Drinks were plentiful: wine, whiskey, beer, Guinness and of course, ‘softer’ ones for those who preferred to go it mellow. It was a formal dinner, so the invitation had spelt out: Attire: Black Tie / Evening Dress. There seemed to be no way any of the guests could have missed this sartorial dictum, because having been invited to a dinner by His Royal Majesty to mark his 66TH birthday, was itself an honour – not to be abused by the invitees.

The MC, that is to say, the Master of Ceremonies rolled out the best of his calling.
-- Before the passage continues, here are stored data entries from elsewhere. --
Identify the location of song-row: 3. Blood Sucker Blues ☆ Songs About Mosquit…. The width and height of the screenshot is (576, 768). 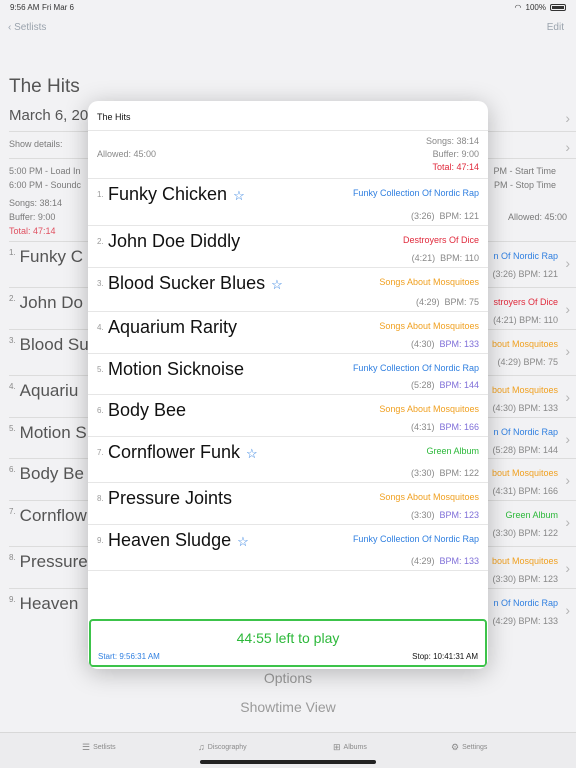
(288, 289).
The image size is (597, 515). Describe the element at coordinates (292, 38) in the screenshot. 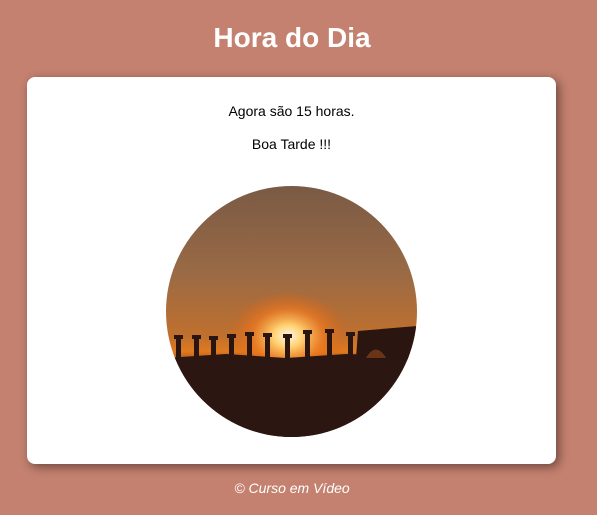

I see `page-title: Hora do Dia` at that location.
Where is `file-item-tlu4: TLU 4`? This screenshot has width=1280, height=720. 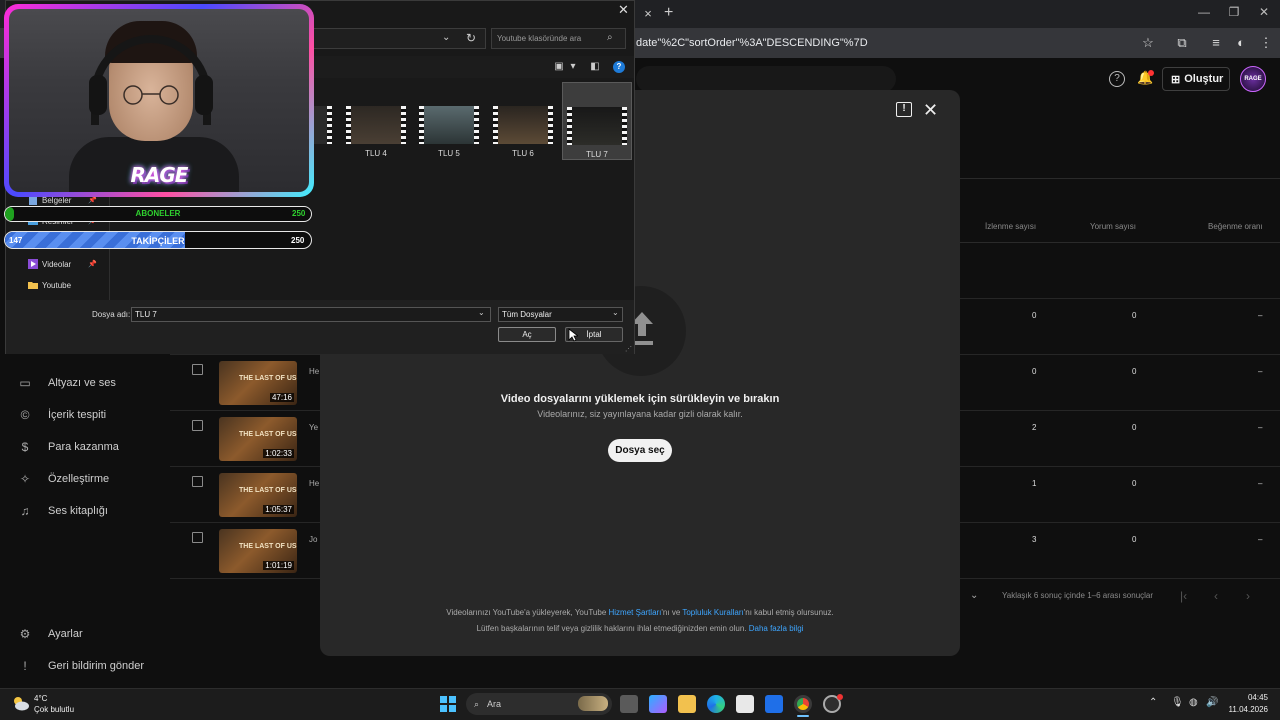 file-item-tlu4: TLU 4 is located at coordinates (376, 132).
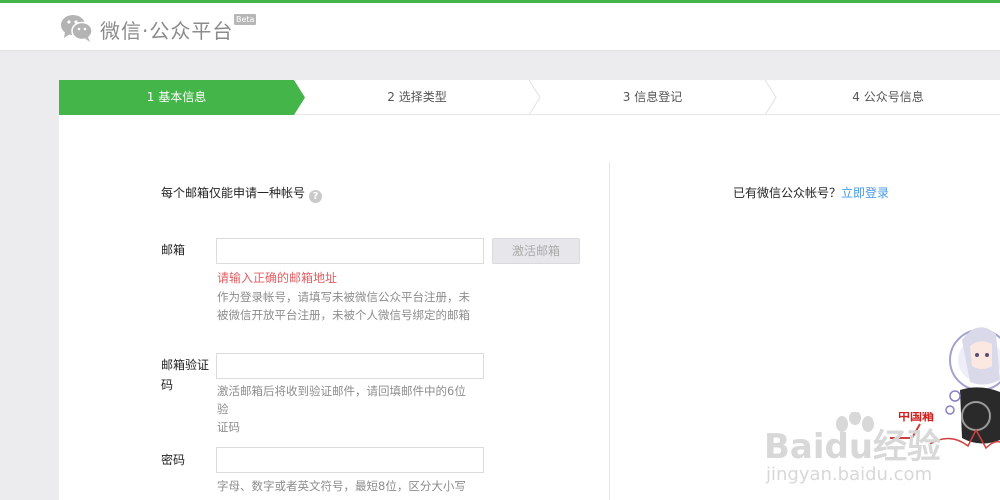 The height and width of the screenshot is (500, 1000). I want to click on step-3-info-register: 3 信息登记, so click(652, 97).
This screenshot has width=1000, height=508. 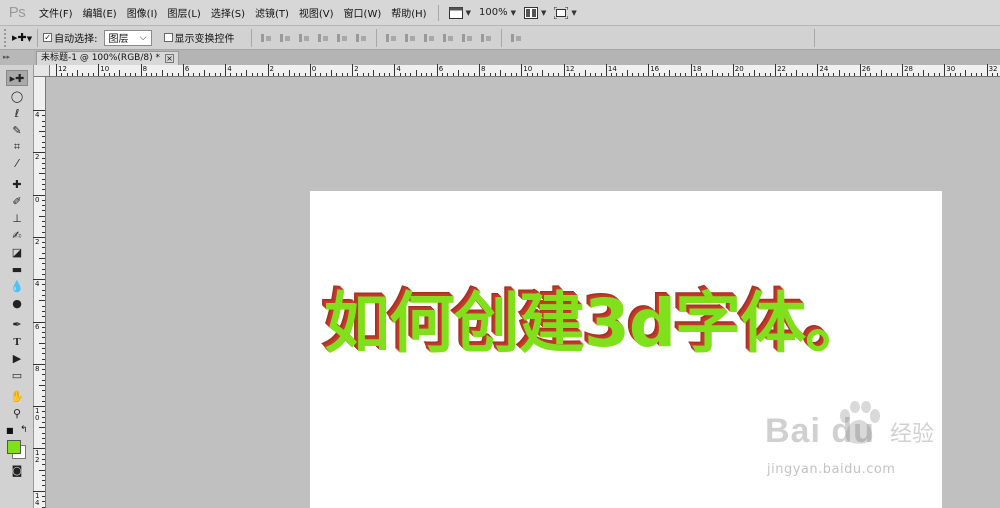 What do you see at coordinates (304, 38) in the screenshot?
I see `align-bottom-edges-icon` at bounding box center [304, 38].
He would not let the ceremony end without extolling the King: the Otumfuo Education Fund which has taken care of the education needs of people from all the nooks and cranny of our motherland, that is to say, the fund is not limited to Asantes alone. How about the Serwaa Ampem Fund to support people with disabilities…the estate programmes. The MC could have said more…
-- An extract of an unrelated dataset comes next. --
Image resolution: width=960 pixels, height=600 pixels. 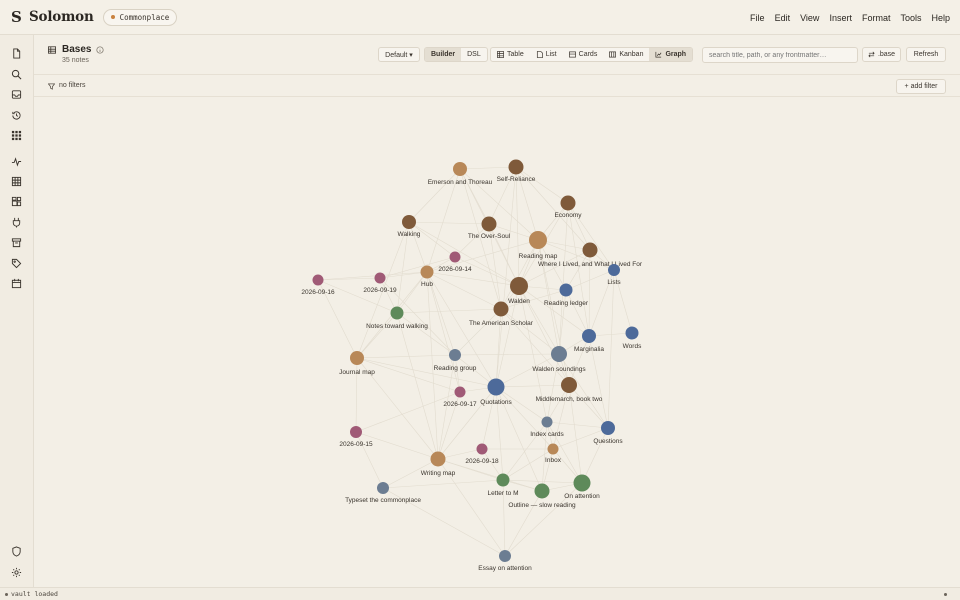 I want to click on graph-node-quotations: Quotations, so click(x=496, y=392).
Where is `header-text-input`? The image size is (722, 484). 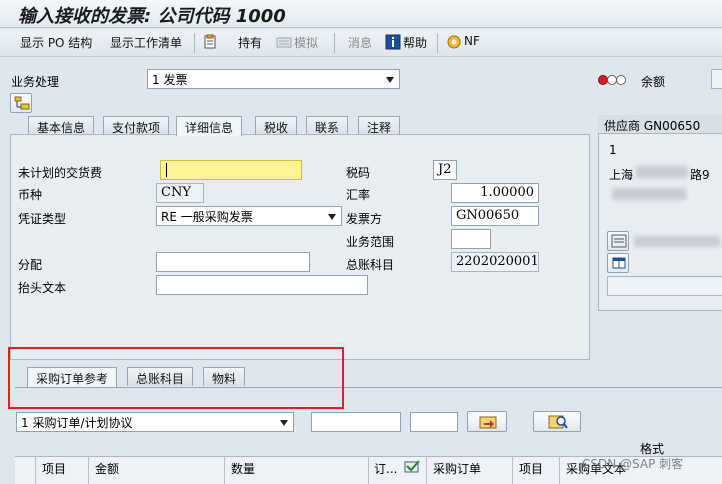 header-text-input is located at coordinates (262, 285).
When the occasion came for the invitees to pay homage to the King, there was a deep sense of hilarity – the King had a smile for everyone who curtsied before him. But – some people could not help shaking hands with him. The atmosphere was as contagious as it was ecstatic. It was simply aromatic and all present had a pleasant outing.

Around 1:00am, the following day, Saturday, the scenic atmosphere began to ebb and wane. There were tell – tale signs that all present had enjoyed the best of the times. As the personalities on the high table promenaded out of the hall, the King characteristically took his time to wave and shake hands with the guests. It was all smiles.

Outside the hall, guests had to contend with a ‘dum’, that is a ‘black – out ‘, not the making of President Mahama who had ‘fixed’ the ‘dumsor’; this was a new feature – and only the Electricity Company of Ghana with their present high tariffs could explain why they should make the atmosphere conducive for armed robbers and highwaymen.

On bed or in bed, one could not easily get a wink of sleep without internalizing the events of the night before. The prayer was for a quick pace of the 365 days to make a year, so that another similar invitation would be extended to Ghanaman when the King celebrates his 67th birthday in similar grand style – to once again bring in a medley of personalities: doctors, lawyers, politicians, government officials, private businessmen and women, the young and the old. He, the King, is above politics, or, he does not do partisan politics. He is expected to demonstrate his non-partisan mood, and the opportunity offered itself at his 66th birthday bash—it was simply marvelous.